The Most Common Medical Billing Denial Codes And Reasons

The Most Common Medical Billing Denial Codes And Reasons

Medical billing involves some complex and elaborate process that might cause some differences and error. The processes are different depending on each procedure, patient, and insurer. The most reputable financial services departments even experience billing denials. Therefore, it is important to know and understand the most common medical billing denial codes and reasons to take some actions to avoid them.

The medical billing denial codes and reasons appear to communicate why a claim has been adjusted or modified. If there are no any adjustments or modifications, there will not be these codes. The letters at the beginning of the codes such as CO, CR, and PR identifies the segment. Here are 4 common medical billing denial codes and reasons to learn about.

4 Common Medical Billing Denial Codes and Reasons

  • Denial Code CO 97

The reason why this denial released is because the procedures or services are not paid separately. In this case, you need to know that the service billings might have been submitted as parts of another billed service for the same date. For example, the E/M services that have been conducted during the post-surgery period that are related to the surgery are considered not paid separately.

  • Denial Code M-15

This denial code is released because separate payment is not allowed for the billed services or tests that have been bundled since they are considered as components with the same procedures. The separate payment will not be made for routinely bundled supplies and services. The bundled services should be billed only if the denial is needed for a secondary payer. The bundled services in this case often come in several related denial codes; 97010 (hot/cold packs), 94760 (Noninvasive Oximetry), 99100 (Special anesthesia services), A4500 (surgical tray), and 99071 (Educational Supplies).

  • Denial Code M-144

This code means that the allowance for the provided surgery has covered the pre or post-operative care payment. Before and after surgery services or procedures costs are included in the approved amount for the services. Evaluation and management (E/M) services associated with the surgery and conducted during the post-surgery period is considered not paid separately.

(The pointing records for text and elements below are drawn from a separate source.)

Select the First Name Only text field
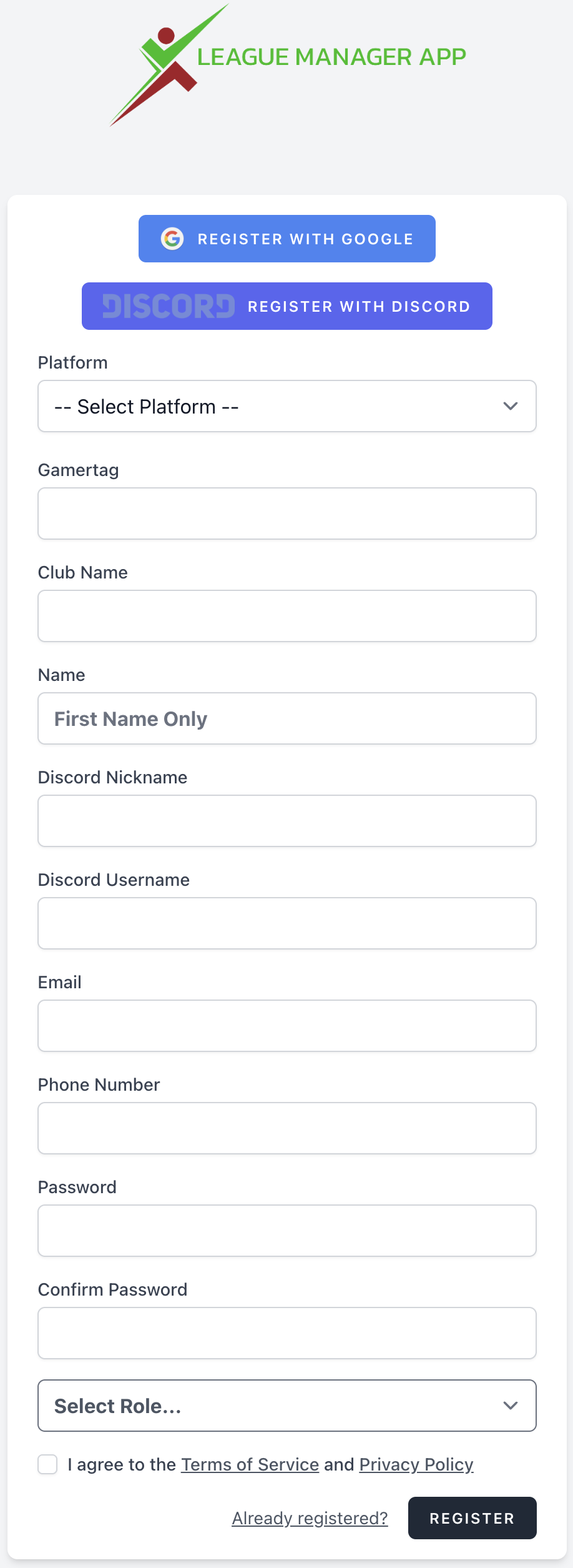The width and height of the screenshot is (573, 1568). pos(287,718)
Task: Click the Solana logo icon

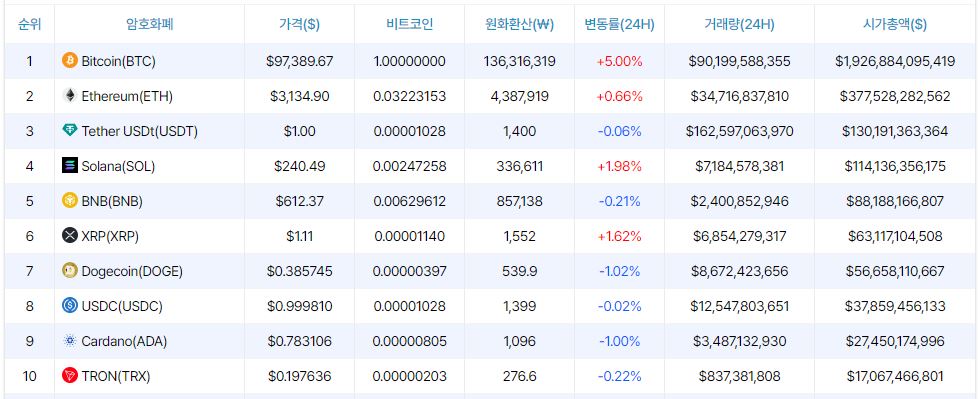Action: [x=70, y=166]
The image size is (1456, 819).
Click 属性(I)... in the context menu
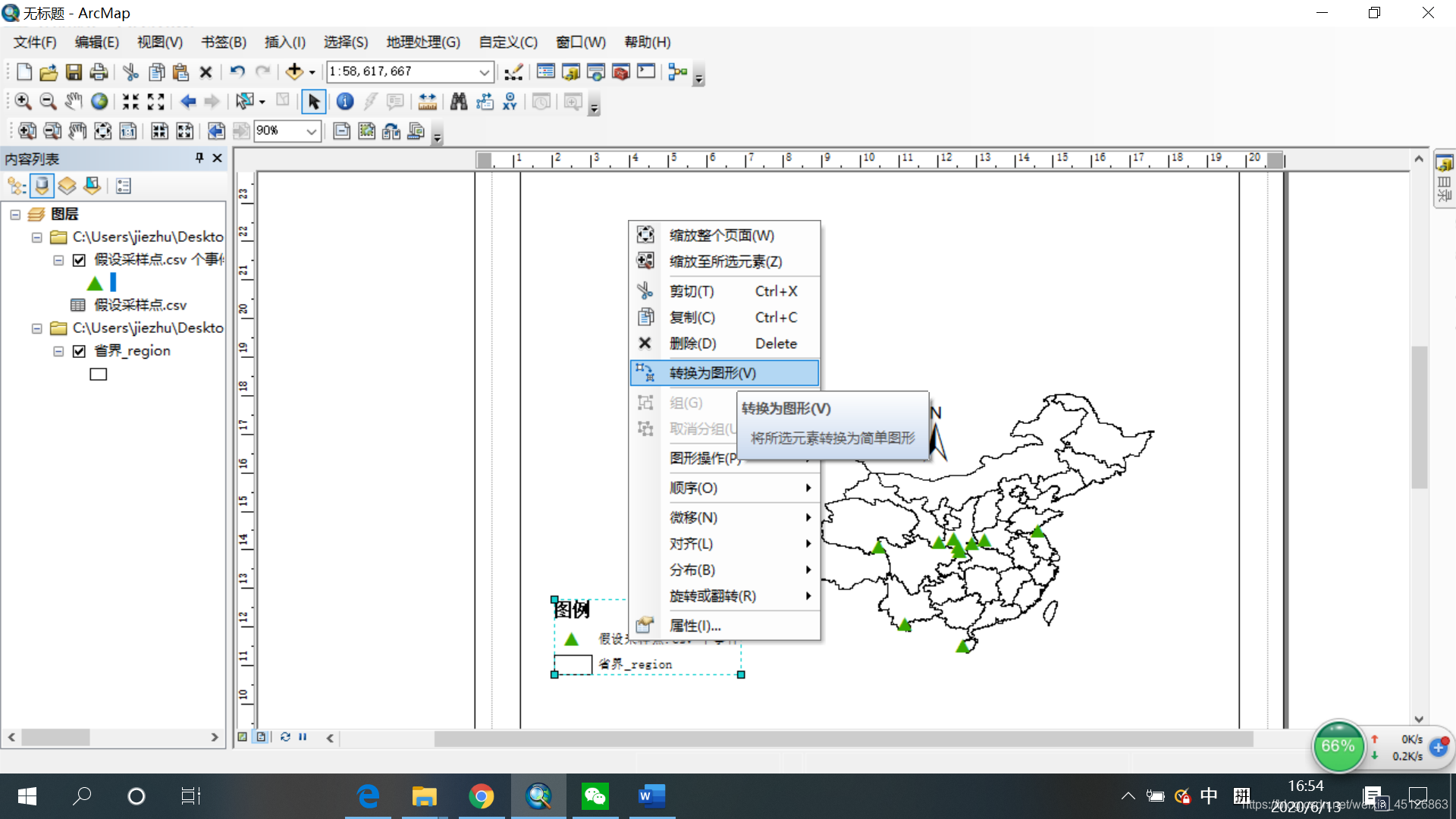pyautogui.click(x=695, y=626)
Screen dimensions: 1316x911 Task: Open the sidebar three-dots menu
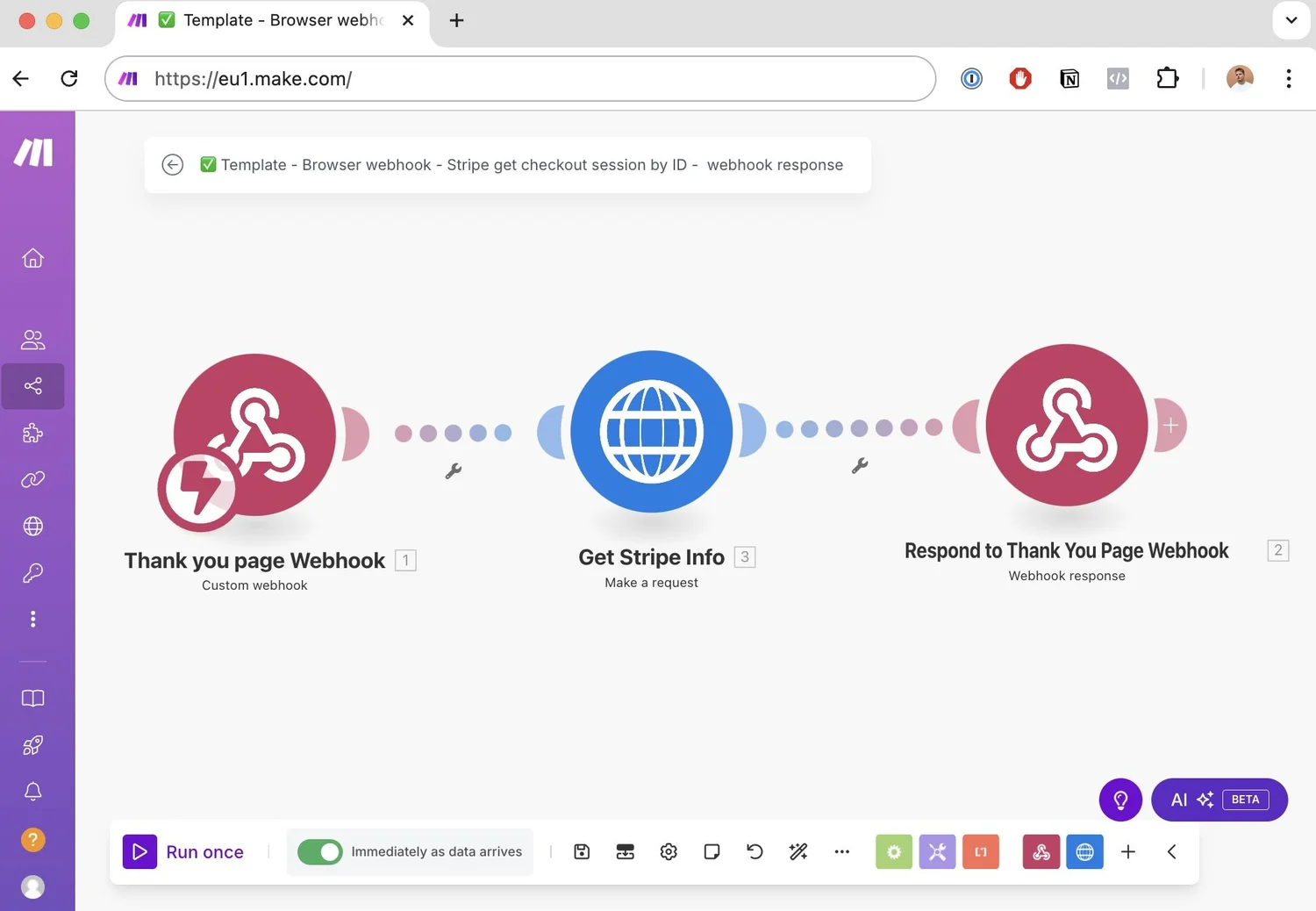[32, 619]
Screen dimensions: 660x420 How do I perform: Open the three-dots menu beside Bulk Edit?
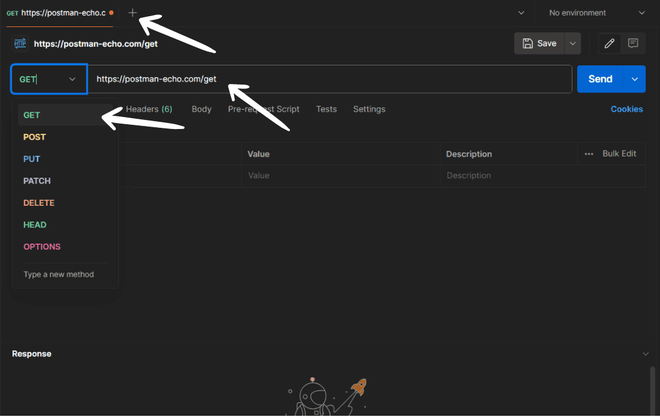[589, 154]
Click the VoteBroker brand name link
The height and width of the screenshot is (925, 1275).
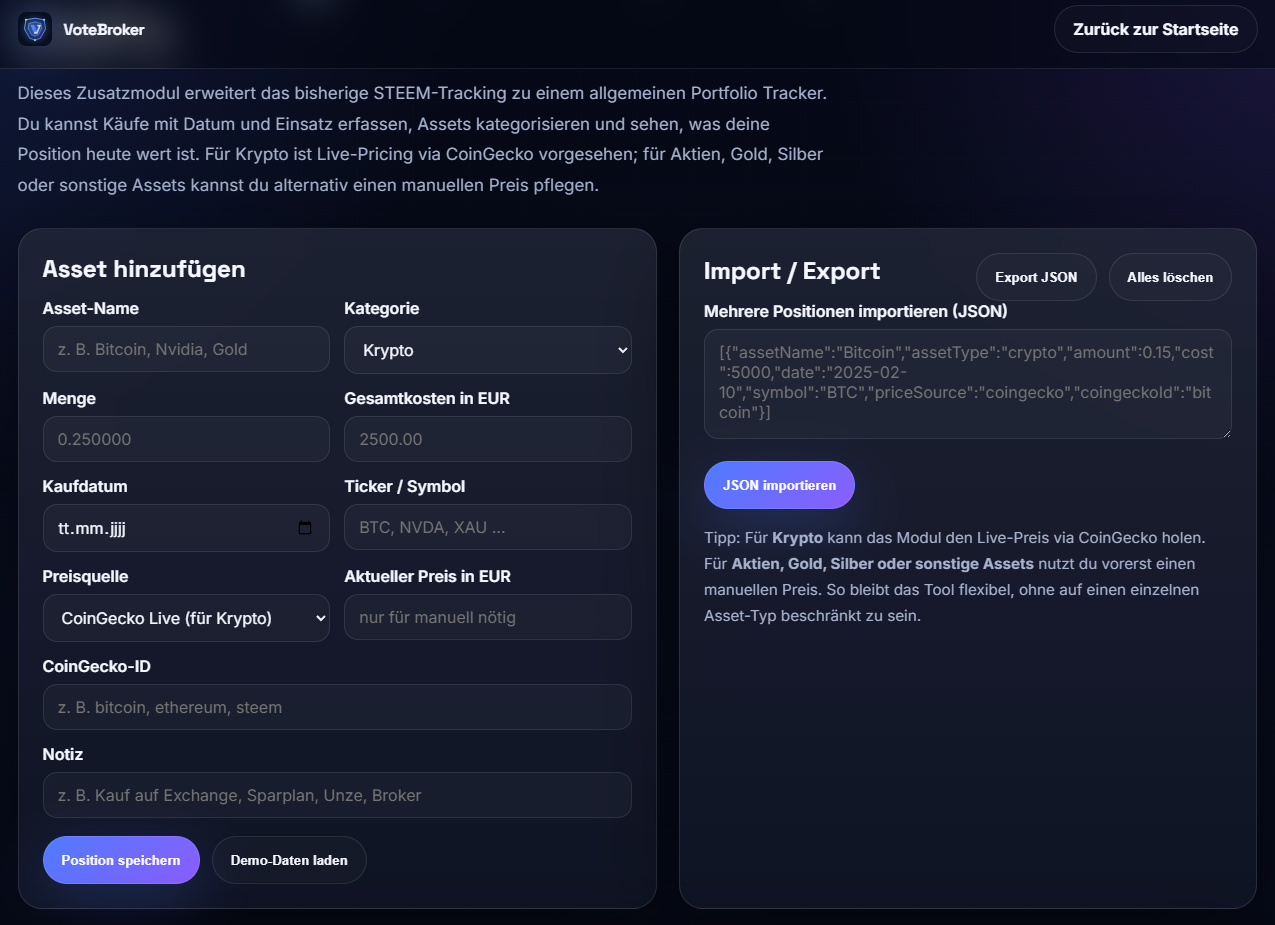coord(103,30)
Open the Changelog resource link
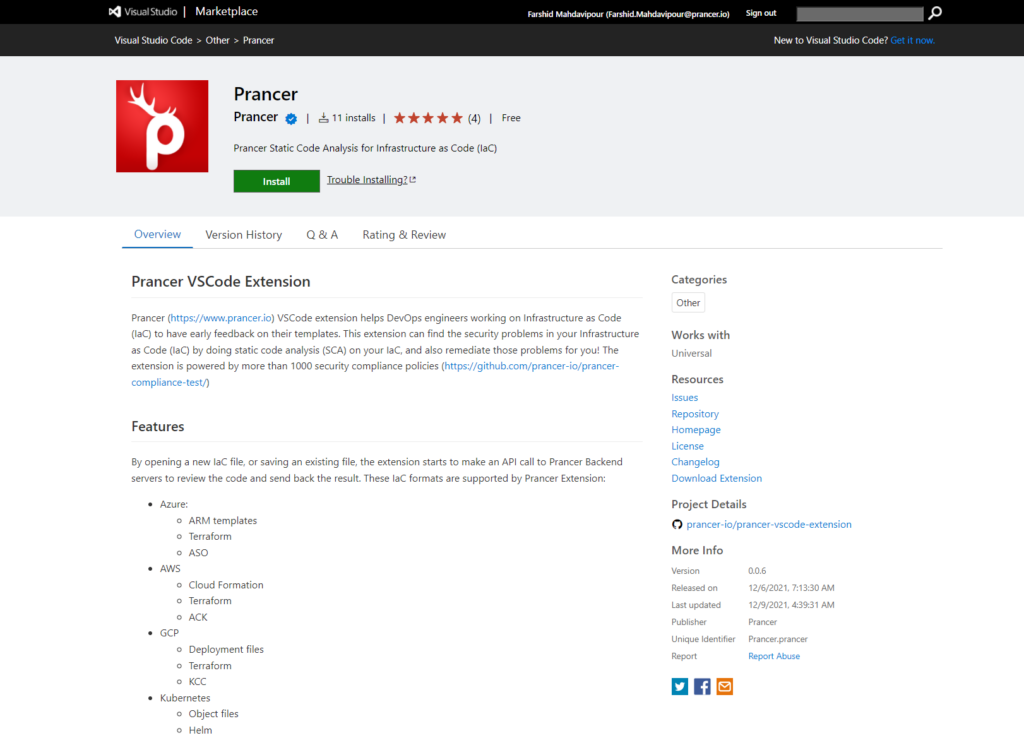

If the billing for care service is separated, please coordinate the billing activities with the separated cares to the other provider involved in the patient’s care and make sure that the surgical code is billed before the provider bill the post- surgery services. If the claim is modified, apply the appropriate modifier and resubmit the claim by submitting the corrected line only. Don’t resubmit the entire claim since it causes a duplicate claim denial. The modifiers usually come in 3 code forms: 54 (pre and during operative services performed), 55 (post-operative management services only), and 56 (pre-operative services only).

  • Denial Code N70

The claim date of service is included in the first and last dates of patient’s home health service period. Before giving service to the customer or Medicare beneficiary, please determine if the period of home health exist.  Ensure to check the eligibility of the beneficiary before submitting the claims to the Medicare.